Package: python3-pyspectral-doc
Architecture: all
Multi-Arch: foreign
Section: doc
Depends: ${sphinxdoc:Depends},
         ${misc:Depends}
Suggests: python3-pyspectral,
          www-browser
Description: Reading and manipulaing satellite sensor spectral responses - documentation
 Reading and manipulaing satellite sensor spectral responses and the
 solar spectrum, to perform various corrections to VIS and NIR band data.
 .
 Given a passive sensor on a meteorological satellite PySpectral
 provides the relative spectral response (rsr) function(s) and offer
 some basic operations like convolution with the solar spectrum to
 derive the in band solar flux, for instance.
 .
 The focus is on imaging sensors like AVHRR, VIIRS, MODIS, ABI, AHI,
 OLCI and SEVIRI. But more sensors are included and if others are
 needed they can be easily added. With PySpectral it is possible to
 derive the reflective and emissive parts of the signal observed in any
 NIR band around 3-4 microns where both passive terrestrial emission
 and solar backscatter mix the information received by the satellite.

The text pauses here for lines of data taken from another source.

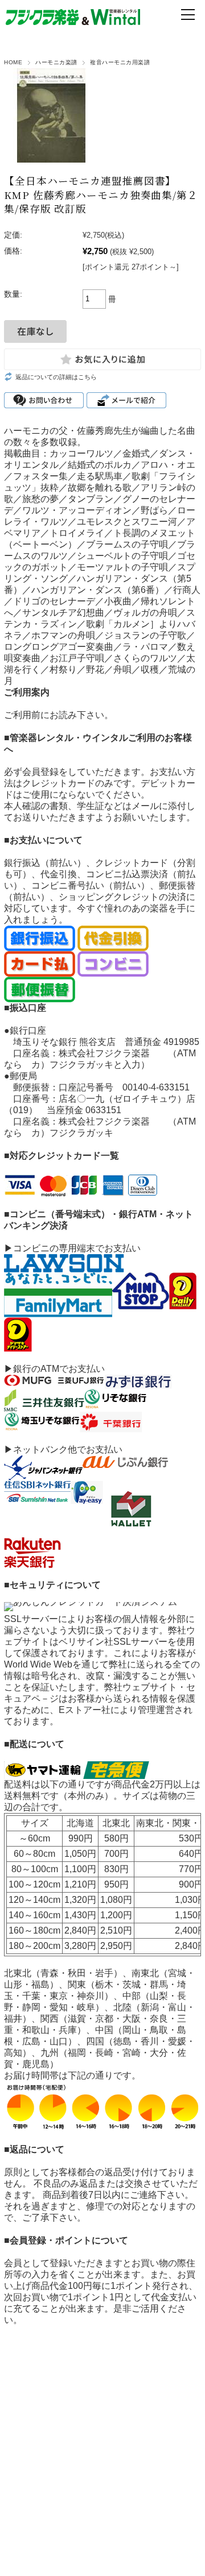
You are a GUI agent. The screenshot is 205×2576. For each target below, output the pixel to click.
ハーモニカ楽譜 (56, 62)
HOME (13, 62)
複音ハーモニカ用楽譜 (120, 62)
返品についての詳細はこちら (56, 377)
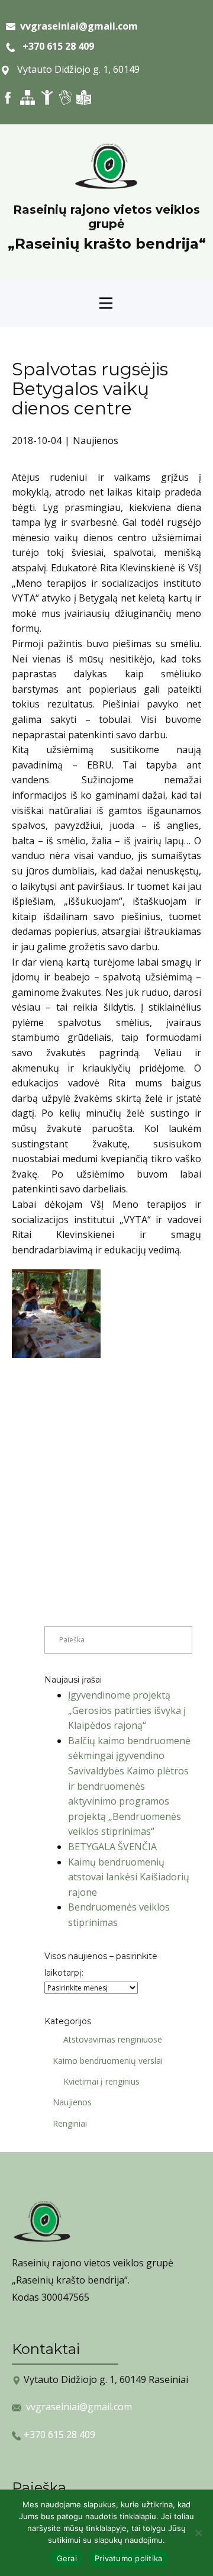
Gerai (67, 2558)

 Furthermore PySpectral allows correcting true color imagery for the
 background (climatological) atmospheric signal due to Rayleigh
 scattering of molecules, absorption by atmospheric gases and aerosols,
 and Mie scattering of aerosols.
 .
 This package includes the PySpectral documentation in HTML format.

Package: pyspectral-bin
Architecture: all
Section: utils
Depends: python3-pyspectral (= ${source:Version}),
         ${python3:Depends},
         ${misc:Depends}
Recommends: ${python3:Recommends}
Suggests: python3-pyspectral-doc,
          ${python3:Suggests}
Description: Reading and manipulaing satellite sensor spectral responses - scripts
 Reading and manipulaing satellite sensor spectral responses and the
 solar spectrum, to perform various corrections to VIS and NIR band data.
 .
 Given a passive sensor on a meteorological satellite PySpectral
 provides the relative spectral response (rsr) function(s) and offer
 some basic operations like convolution with the solar spectrum to
 derive the in band solar flux, for instance.
 .
 The focus is on imaging sensors like AVHRR, VIIRS, MODIS, ABI, AHI,
 OLCI and SEVIRI. But more sensors are included and if others are
 needed they can be easily added. With PySpectral it is possible to
 derive the reflective and emissive parts of the signal observed in any
 NIR band around 3-4 microns where both passive terrestrial emission
 and solar backscatter mix the information received by the satellite.
 Furthermore PySpectral allows correcting true color imagery for the
 background (climatological) atmospheric signal due to Rayleigh
 scattering of molecules, absorption by atmospheric gases and aerosols,
 and Mie scattering of aerosols.
 .
 This package provides utilities and executable scripts.